# Problem: Elementary OS auf USB 3.0 Stick



## OverclockingNewbie (6. August 2012)

Hallo Community,

ich habe ein Problem mit der Installation (eher dem Booten) von Elementary OS auf meinem Kingston 16 GB Data Traveler Elite 3.0.
Es funktioniert weder mit der 32 bit noch mit der 64 bit Version. Zum installieren habe ich Universal-USB-Installer und unetbootin verwendet. Es hat nichts geholfen!


----------



## Jimini (7. August 2012)

Bekommst du irgendwelche Fehlermeldungen o.ä.? Ohne ein paar zusätzliche Infos wird es schwierig, aus der Ferne herauszufinden, was genau nicht funktioniert.

MfG Jimini


----------



## OverclockingNewbie (7. August 2012)

Ja diese hier ich hoffe das hilft dir weiter.
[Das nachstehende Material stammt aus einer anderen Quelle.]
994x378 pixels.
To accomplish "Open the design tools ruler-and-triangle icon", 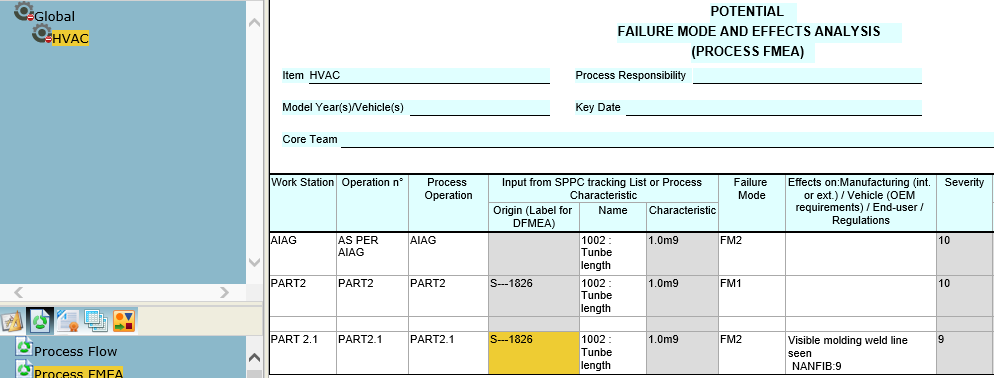I will 13,322.
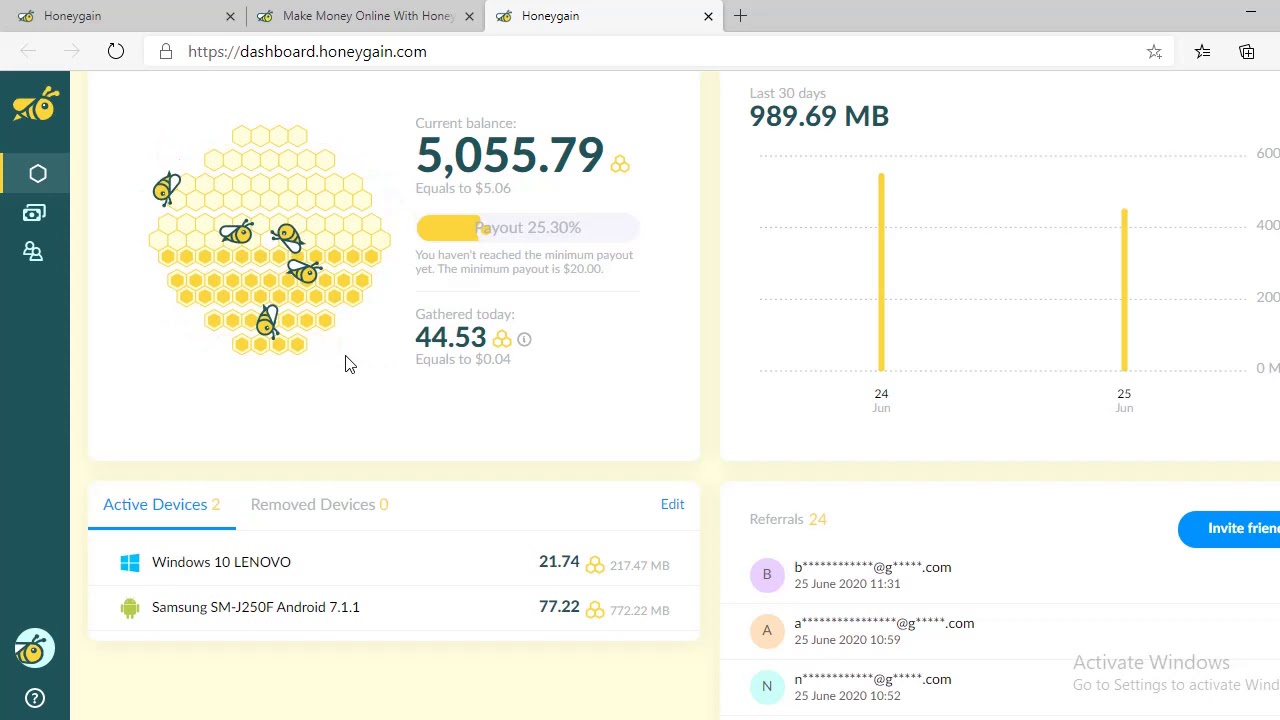Open the referrals sidebar icon
This screenshot has height=720, width=1280.
(x=34, y=252)
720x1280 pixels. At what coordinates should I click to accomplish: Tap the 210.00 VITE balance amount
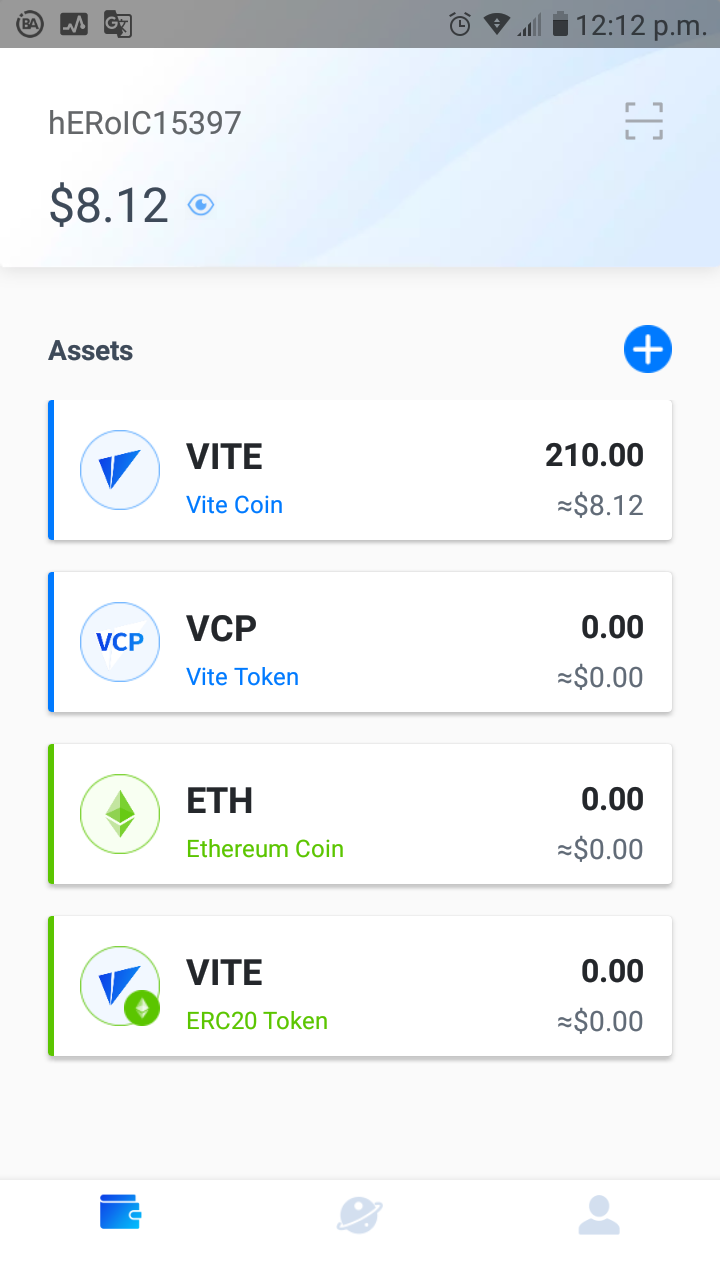594,456
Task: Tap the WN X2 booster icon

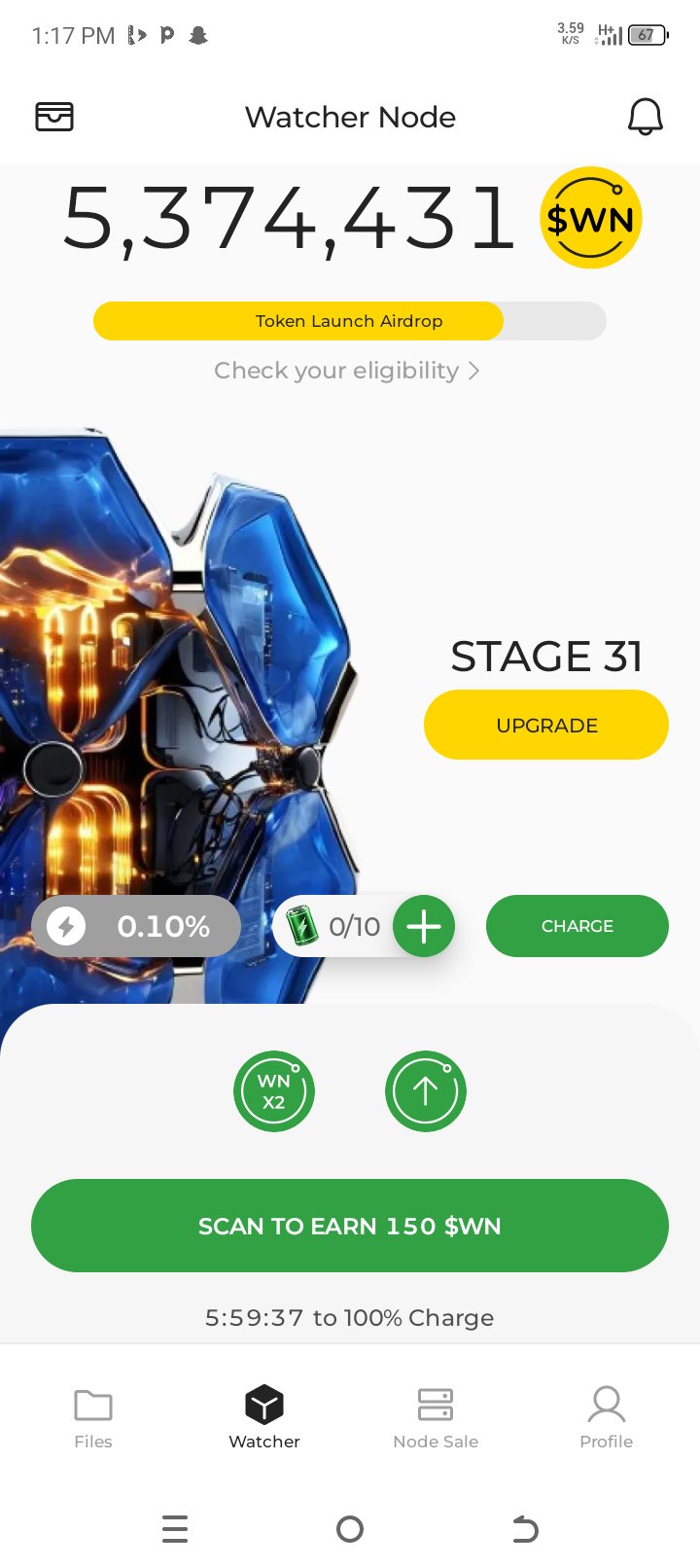Action: [274, 1091]
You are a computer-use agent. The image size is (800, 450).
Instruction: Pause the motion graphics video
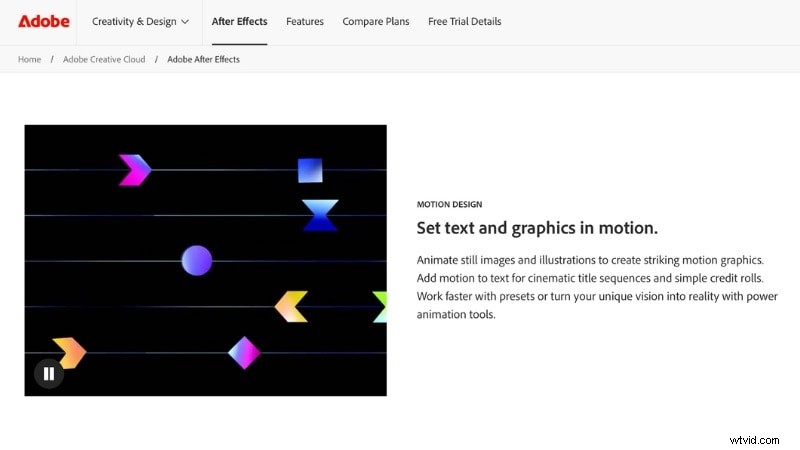tap(49, 373)
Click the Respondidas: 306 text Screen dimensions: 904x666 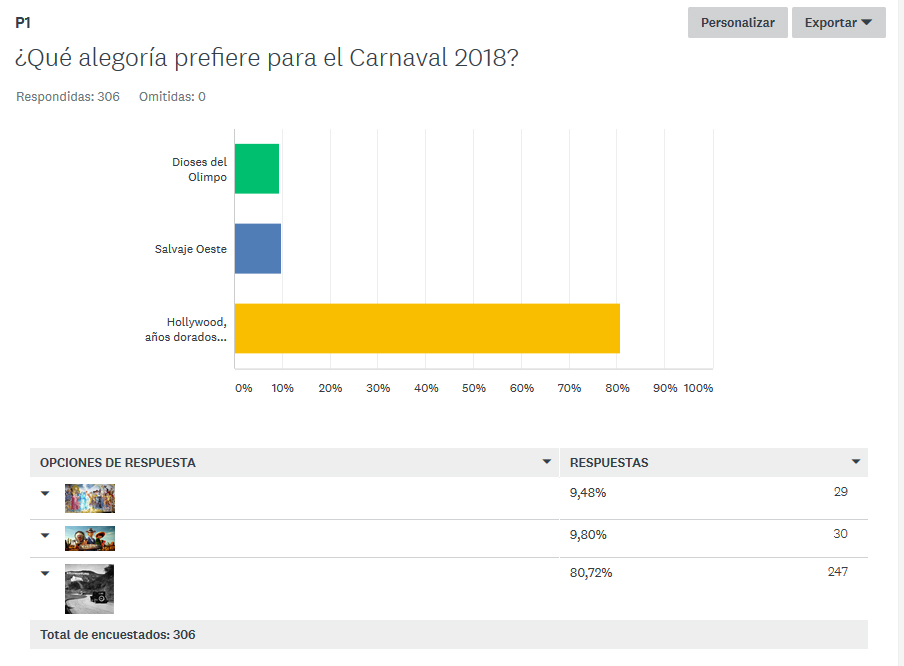click(68, 97)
			Dieser Inhalt steht nur eingeloggten Mitgliedern zur Verfügung.


----------



## blackout24 (8. August 2012)

Wenn du schon eine Linuxumgebung hast lade dir das Image von Elementary in dein Downloads Ordner. cd Downloads und dann mal "lsblk" dann siehst du was dein USB Stick ist z.B. /dev/sdb (nicht /dev/sdb1 das wäre die Partition auf dem USB Stick) wichtig genau aufpassen, welches dein USB Stick ist. Mit "sudo dd if=elementary.iso of=/dev/sdb" wird dann eine Block für Block Kopie des ISOs auf den USB Stick kopiert samt Bootsektor. Finde das eigentlich praktischer als unetbootin und funktioniert auch eigentlich in jedem Fall auch mit Windows Images. if steht für "input file" und of für "output file" dd für "data dump". Bestes UNIX Tool ever.  Bloss halt aufpassen, dass du dir das nicht auf die Platte ddst.


----------



## thysol (9. August 2012)

Bei dd sollte mann aber schon wissen was man tut, da gibt es einfach sehr viel das mann falsch machen kann. Muss dir aber zustimmen das das ein unglaublich praktisches Tool ist. Ist extrem nützlich wenn mann ein paar Bytes an einem bestimmten offset in einem BIOS Image überschreiben muss oder so.


----------